21 octobre. Lettre à sa mère de Paris. « Je me suis littéralement caché en Italie et en Provence pour achever mon livre qui est, cette fois, réellement chez mon éditeur. Il sortira en janvier 1958 [La Vaisselle des évêques sera publié finalement en mai 1959]. Je suis heureux de l’avoir achevé. / Je sais que nous avions parlé de vacances communes pour septembre. Hélas, je n’ai pas reçu l’argent de la fondation Schiller comme je le pensais et des amis m’ont avancé une petite somme d’argent pour achever mon roman. Ça-y-est. […] Il est bien entendu que nos vacances sont remises et qu’elles auront lieu. Ce second livre déclanchera, probablement, des choses agréables. / Je pense venir en Suisse au mois de novembre. Donne-moi de tes nouvelles. J’éspère qu’elles sont bonnes. / J’ai eu un petit accident de Vespa : un bras cassé, mais ce n’a pas été grave et j’ai pu continuer à travailler. »

26 novembre. Lettre à sa mère de Paris. « Je t’annonce mon arrivée en Suisse pour le 15 décembre enfin, à cette date approximative. Je serai l’hôte de Mme. Biéler à l’avenue de Rumine. Je pense que j’y resterai jusqu’au début de janvier. Ah, si seulement je recevais cet argent que j’attends du gouvernement valaisan ! Nous irions passer des vacances ensemble à la montagne.
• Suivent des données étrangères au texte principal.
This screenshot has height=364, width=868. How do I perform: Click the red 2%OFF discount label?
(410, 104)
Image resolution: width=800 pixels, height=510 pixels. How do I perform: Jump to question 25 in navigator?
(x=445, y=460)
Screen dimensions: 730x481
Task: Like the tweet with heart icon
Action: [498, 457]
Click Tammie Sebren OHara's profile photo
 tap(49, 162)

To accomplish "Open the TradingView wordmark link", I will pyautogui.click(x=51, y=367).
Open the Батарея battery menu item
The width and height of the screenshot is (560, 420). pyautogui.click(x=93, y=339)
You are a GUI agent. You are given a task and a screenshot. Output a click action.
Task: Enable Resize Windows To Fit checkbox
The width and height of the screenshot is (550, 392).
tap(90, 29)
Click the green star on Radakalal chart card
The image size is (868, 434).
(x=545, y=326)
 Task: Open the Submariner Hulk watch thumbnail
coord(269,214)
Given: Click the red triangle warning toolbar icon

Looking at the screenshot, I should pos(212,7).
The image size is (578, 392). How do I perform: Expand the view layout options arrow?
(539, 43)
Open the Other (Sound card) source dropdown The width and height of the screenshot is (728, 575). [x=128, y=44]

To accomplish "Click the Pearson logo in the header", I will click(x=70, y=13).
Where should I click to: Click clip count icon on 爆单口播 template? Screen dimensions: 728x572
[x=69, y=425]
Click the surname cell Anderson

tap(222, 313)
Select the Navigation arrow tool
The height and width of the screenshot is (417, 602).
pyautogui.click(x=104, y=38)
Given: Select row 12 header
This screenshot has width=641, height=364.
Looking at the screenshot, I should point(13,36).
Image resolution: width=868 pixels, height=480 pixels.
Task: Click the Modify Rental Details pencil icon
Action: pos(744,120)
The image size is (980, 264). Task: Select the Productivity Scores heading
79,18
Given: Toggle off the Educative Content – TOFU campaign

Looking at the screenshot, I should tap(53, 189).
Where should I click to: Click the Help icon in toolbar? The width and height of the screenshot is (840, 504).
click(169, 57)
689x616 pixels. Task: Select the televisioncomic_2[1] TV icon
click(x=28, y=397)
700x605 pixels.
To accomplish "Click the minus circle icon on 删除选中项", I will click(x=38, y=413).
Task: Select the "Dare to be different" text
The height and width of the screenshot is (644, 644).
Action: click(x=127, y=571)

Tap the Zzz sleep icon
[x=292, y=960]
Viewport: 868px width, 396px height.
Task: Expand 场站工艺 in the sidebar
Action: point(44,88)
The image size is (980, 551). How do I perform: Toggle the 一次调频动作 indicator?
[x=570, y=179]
J’ai une nostalgie du soleil et de la neige. »

10 décembre. Lettre à Gustave Roud, probablement de Paris. Conservée au CRLR. « Je vais aller 3 ou 4 semaines en Suisse pour retaper la dernière version de la V. des E. Après des remarques excellentes d’Arland sur certaines pages, je l’ai replaqué dans une autre eau et cette fois c’est la dernière eau de rinçage. Si tu veux, je pourrai en lire des pages dans ce cher Carrouge, assis dans la cavette, comme une certaine fois… / J’en suis content et ne me laisse pas trop impressionner par la vogue de la Modification qui est, à la fois, justifiée et stupide. Mon livre aura une tonalité romantique, de lieder schubertien, de truite, d’eaux brassées. » À propos de La Modification, il faut noter qu’un entretien entre Michel Butor et Georges Borgeaud vient de paraître dans La Gazette de Lausanne du 7-8 décembre 1957, p. 9.